“Come out of her, my people, so that you will not share in her sins.”
— Revelation 18:4
If you’re a white Evangelical Christian who came of age in the early 2000s, you’re probably used to thinking of the GOP as God’s Own Party.
If you were a dedicated churchgoer in a white Evangelical church, you would never consider voting for a Democratic candidate. Democrats were liberals who supported safe sex and abortion on demand; the Democratic president was caught in a sex scandal with one of his interns. They had no values. They weren’t really Christians, though they sometimes used the language of Christianity to deceive us.
Republicans, by contrast, were the party of faith. They believed in God, family, our country, and our military. When George W. Bush was asked to name his favorite philosopher during a townhall meeting in 2000, he said without hesitation, “Christ, because he changed my heart.” He was mocked for this answer by the godless media, but it resonated with countless men and women in the heartland who had never heard of Voltaire or Rousseau.
I was a staunch Republican until late into my teens. I supported the invasion of Iraq (at least until the actual bombing started) because I thought Bush had been chosen by God to lead our country and reshape the Middle East. During my first semester in college I picketed an abortion clinic and wrote an article for the school newspaper making fun of Democrats like John Kerry for trying to speak the language of faith. I described the 2004 election as the most important election of our lifetime, and Bush’s reelection as a stunning repudiation of the liberal elites who defended Islam, immigration, and sex on TV.
When an English teacher I respected—one of the few outspoken liberals in our small, conservative town—asked me why I supported Republicans, I said, “Because they have morals!”
I was surprised she even had to ask.
But something happened early in Bush’s second term. I think the first blow was the revelation that our Christian government was running secret prisons and torture sites in foreign countries. Somehow it was hard to picture Jesus forcing a man to stand on broken limbs for days without sleep. It was hard to picture him approving the crushing of a child’s testicles.
I learned about the Civil Rights Act of 1964, how it drove white Southerners afraid of blacks into the arms of the Republican Party. I learned about Richard Nixon’s “Southern strategy” to woo those disaffected white voters with coded language like “tough on crime” and “law and order.” I learned how whites turned out for him in record numbers because they understood the subtext buried in these words, that he was going to make life harder for people of color like myself.
I began to understand why the Republican Party was overwhelmingly white.
Here in Texas, especially, it’s been clear for some time that white Republicans aren’t driven by some high-minded adherence to conservative principles. Partly it’s a religious thing: Republican voters are driven by their faith to vote for Republican candidates.
But it’s something else, too. George W. Bush was very clear that the war on terror was not a war against Muslims. But I can tell you that’s not how it was perceived in the heartland.

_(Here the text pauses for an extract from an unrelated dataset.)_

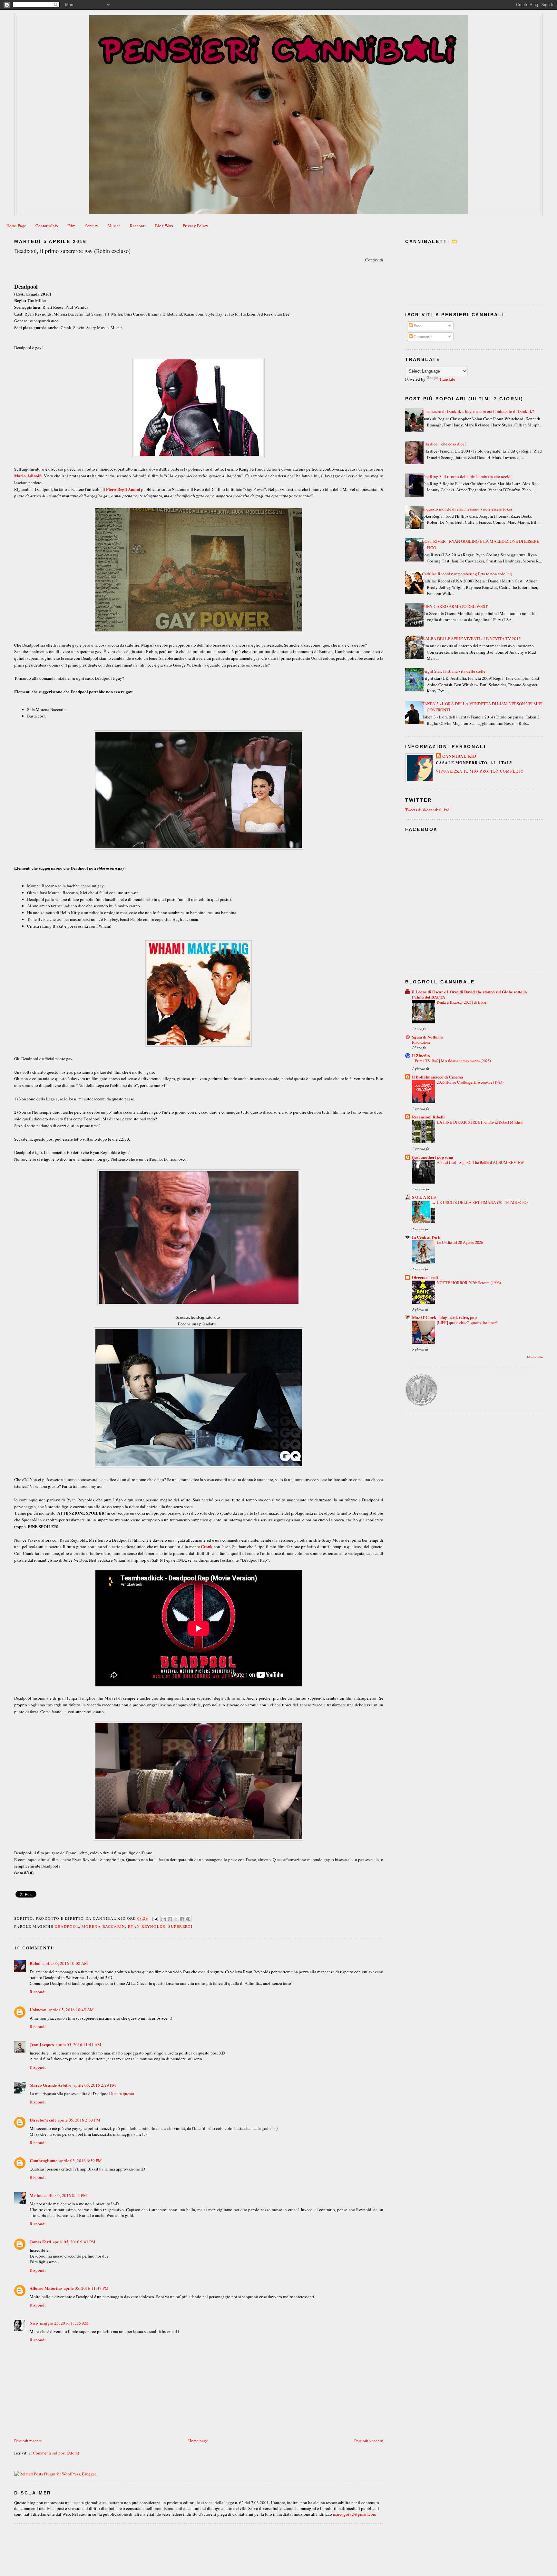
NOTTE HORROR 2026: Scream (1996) (469, 1282)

Millions of people supported him in his bid for reelection because they believed he was going to make war on the whole Middle East and defend our land from the savage hoards who wished to destroy us and our way of life.
In the ‘60s the GOP became the haven for people who were afraid of blacks. In the 2000s it wooed those who were afraid of Muslims and Arabs and Hispanics. Each of those groups, in turn, left the Republican Party, because it was clear to them, long before it became clear to the rest of the country, that something incredibly dark and toxic had taken root in the heart of God’s Own Party.
All of this has been happening for years. Decades, even.
But if you had tried to point that out before last year—pointed out that the GOP has become the party of racists, hatemongers, and authoritarians who want to torture and kill brown people in grisly fashion—it would have been a tough sell. Most mainstream Republicans were still too committed to the idea that their party is the party of God, the party of family and faith and freedom.
And then Trump happened.
Trump happened and now the GOP has officially become the party of the alt-right and anti-Semites and anti-feminists and “every unclean and hateful spirit.”
Trump happened and now suburban Republicans and conservative intellectuals and even Republican politicians are abandoning the party in droves because they no longer recognize it. Because they hate what he’s done to it.
But maybe we should be grateful for Trump.
Because he’s exposed the truth that’s been obvious to our black and brown brothers and sisters for years, back when they were lone voices crying in the wilderness and no one would listen.
Because even when it wraps itself in the mantle of faith, no party that is rooted and grounded in white supremacy is a Christian party.
Because regardless of its views on abortion, no party that promotes torture and black sites and the gutting of welfare and endless bombings of other countries is a pro-life party.
This has always been true. Trump has just awakened us to it.
So Christians, maybe it’s time for us to leave the Republican Party. Maybe it’s time for us to admit, with Rich Mullins, that all governments that are controlled by men are “anti-life and anti-God.”
To admit that a vote every four years for abortion isn’t worth continuing to prop up a party that is now defined by white nationalism and terrifying, murderous rage against anyone who isn’t white, and male, and Christian.
To admit that when the veil was lifted, Donald Trump was revealed to be the true face of the Republican Party. And he has been all along.